The Balipara Foundation, head-quartered in the Sonitpur district of Assam, is taking a human-centric view of conservation and are firm believers of the fact that without social mobility of the forest fringe communities, no forest and wildlife can be saved and that the responsibility for "conserving our rich natural heritage lies in the hands of the people that live alongside it."

The committed conservationists at the Balipara Foundation have already begun planting trees, with the aim of planting over one million trees over five square kilometres of degraded Asian Elephant habitat. Five square kilometres of wild habitat will be added to the adjoining 76 km 2 Khalingduar Reserve Forest, thus, increasing the functional capacity of the forest by eight per cent. Puts in Robin, "All these efforts have resulted in direct income generation for the local community. Very soon, 30,520 days of employment will be generated for the forest-fringe communities. So, 30,240 MT of carbon will be accumulatively sequestered over 30 years. Last, but not the least, further revenue will be generated accumulatively through timber and bamboo harvests (Sustainable Forestry) - the benefits of which will percolate down to the local community."

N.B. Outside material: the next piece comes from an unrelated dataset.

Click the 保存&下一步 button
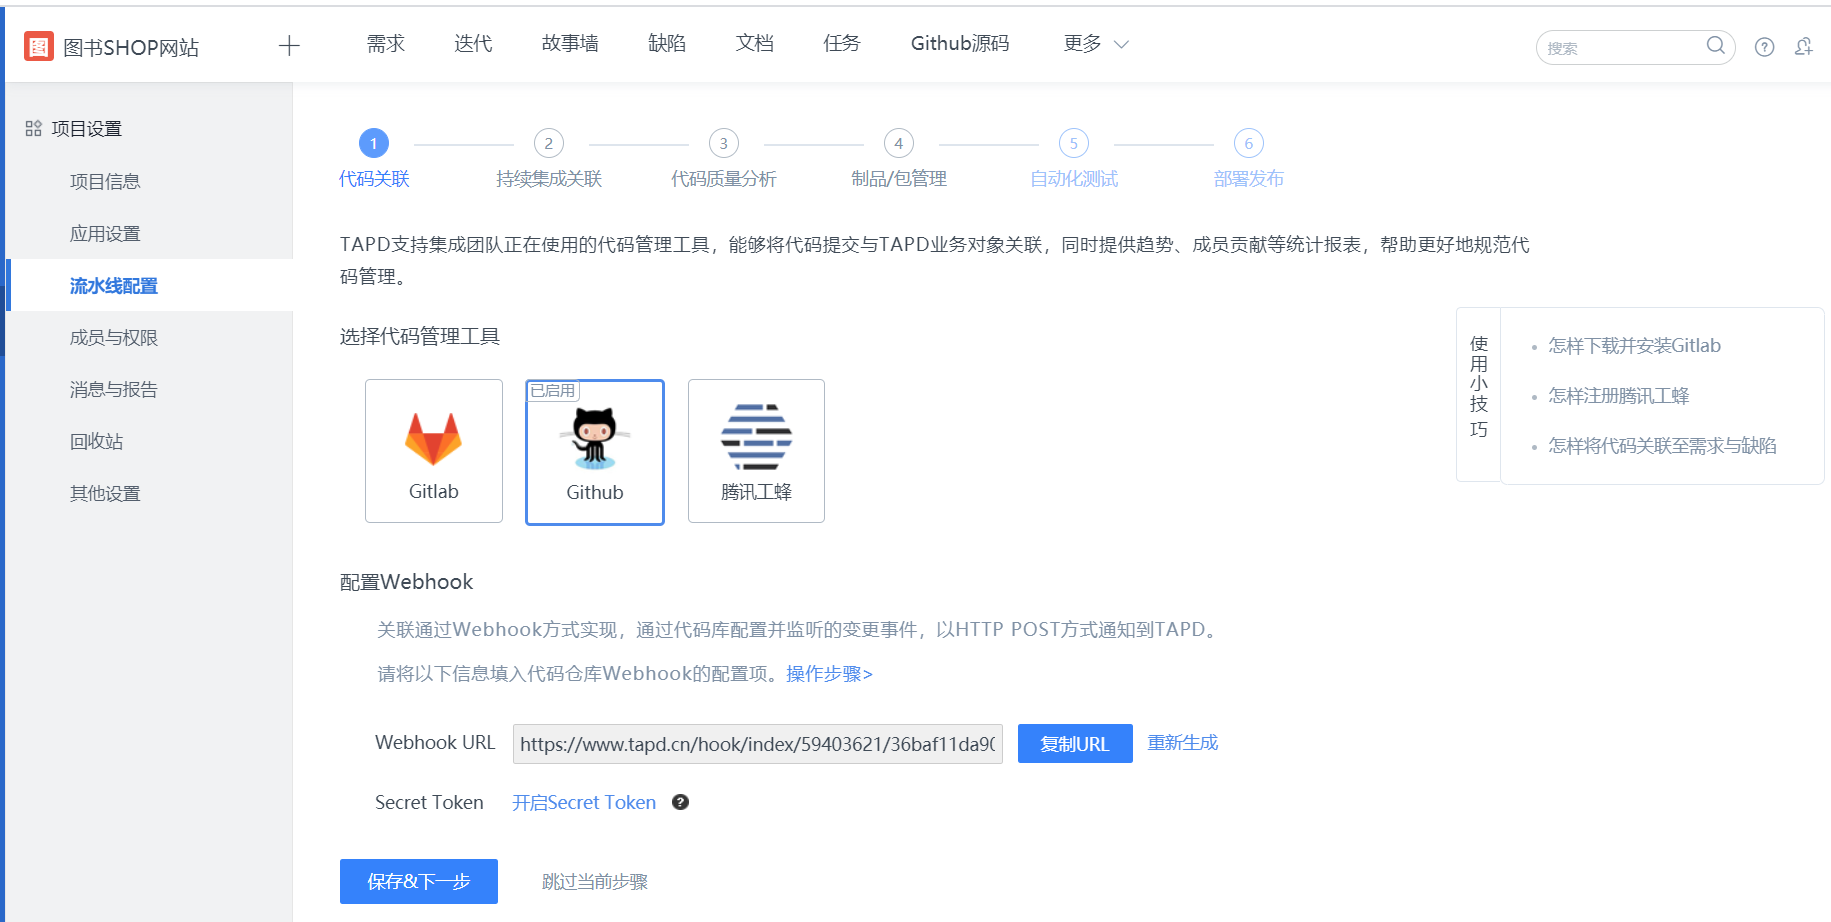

Since its inception, the Balipara Foundation has challenged and questioned the narratives that drive conservation efforts the world over. Talking about the concept of 'Rural Futures', Saurav explains, "Our conservation policy has allowed us to develop and implement socially participative conservation programmes and propose the concept of Rural Futures or RuFu as we like to call it. RuFu is a holistic plan encompassing all human needs and one which allows wildlife to thrive alongside."

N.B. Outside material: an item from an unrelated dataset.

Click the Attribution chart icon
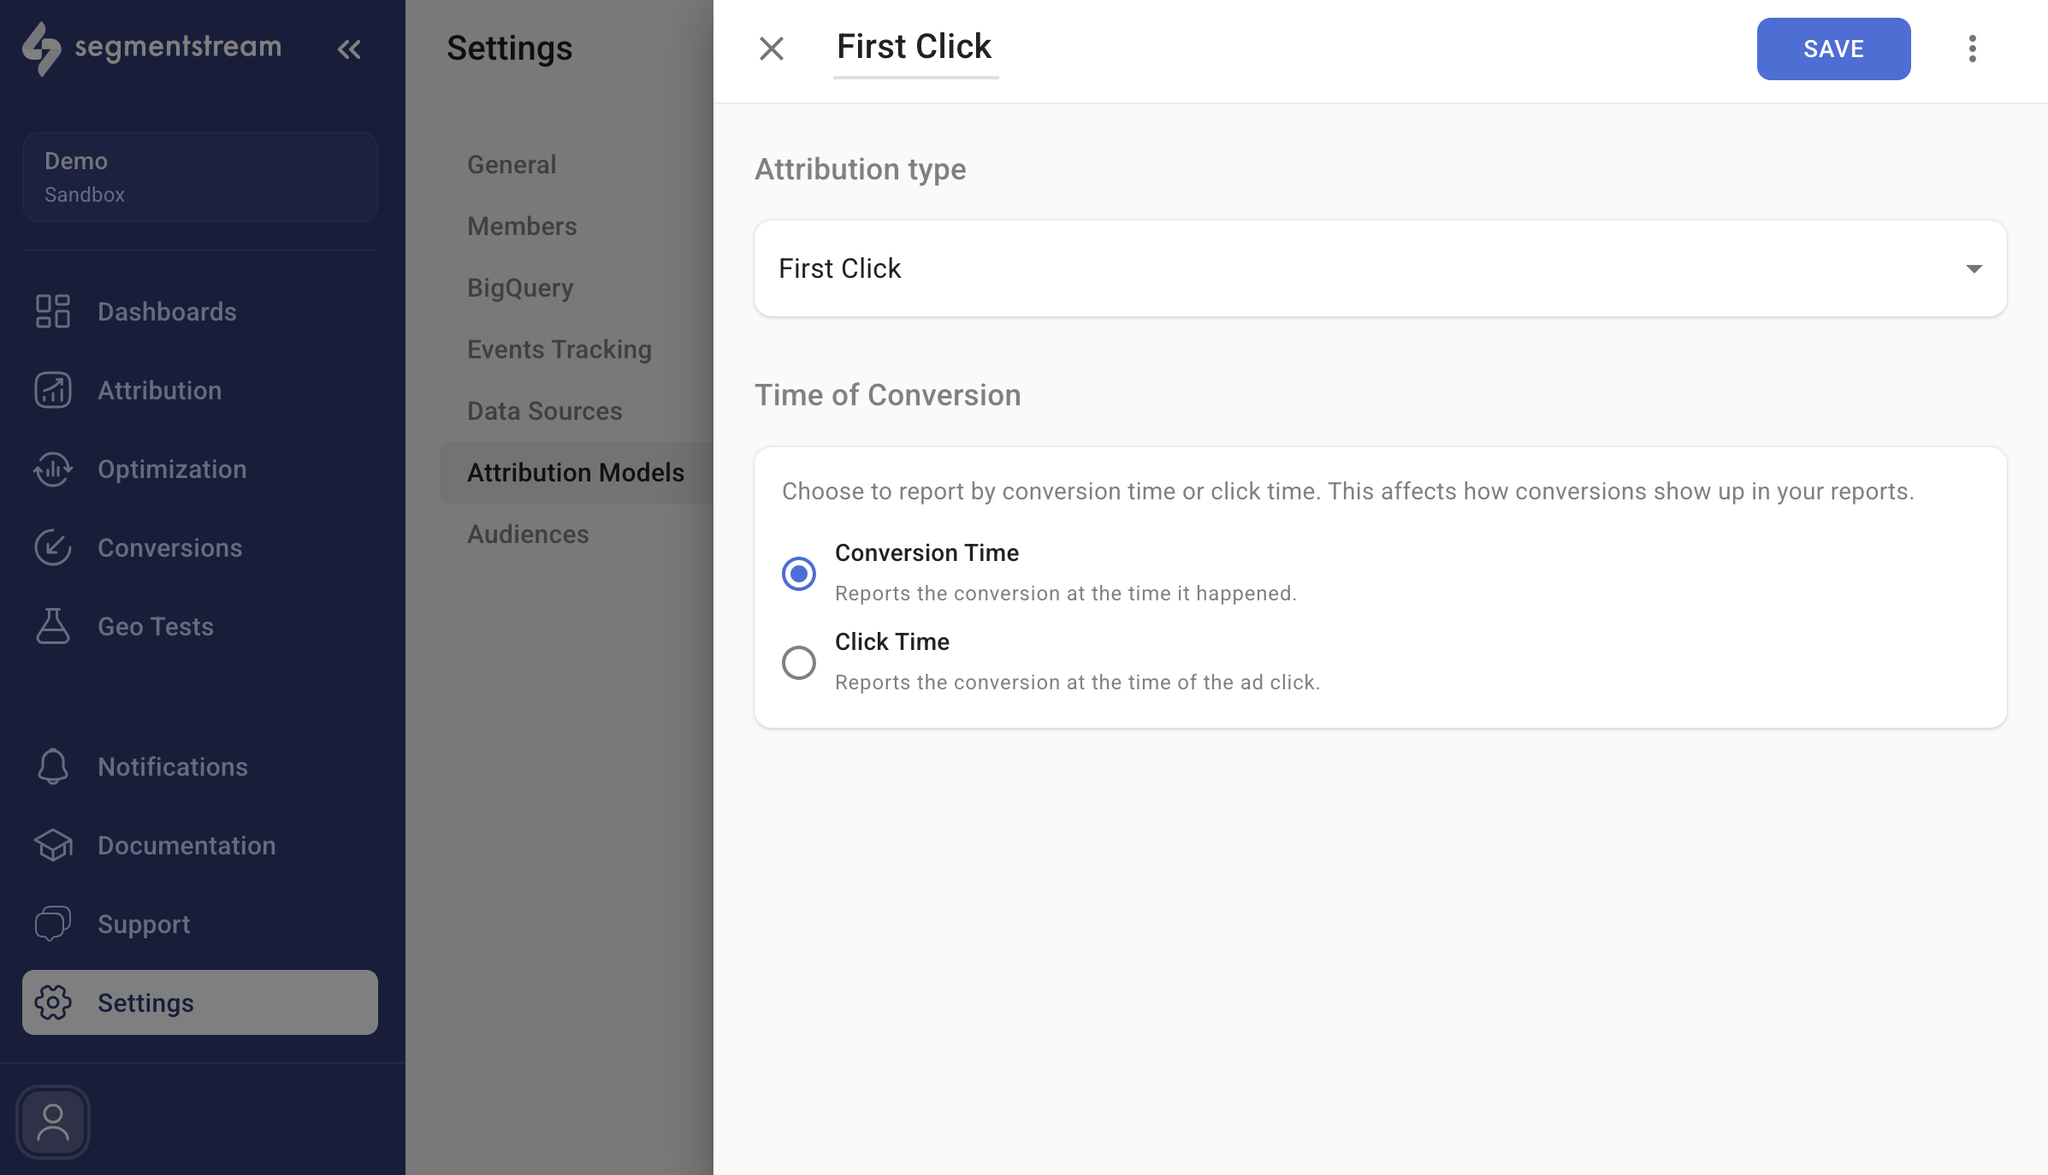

Bibhuti Lahkar of Aaranyak NGO, who is doing similar work in the Manas National Park area, sums up by saying, "We are doing restoration of elephant habitat work in the Subankhata Reserve Forest by the Pagladiya riverside in the buffer area of the Manas National Park. Despite a lot of claims that the elephant population is on the rise, the fact is that it is declining and elephant habitat is also shrinking. Bursting of crackers and chasing away marauding tuskers by lighting flames is just a short-term effort. It just acts like a band-aid. The long-term plan will have to be concrete. We are taking measures like construction of electric fences and are involving the community in it".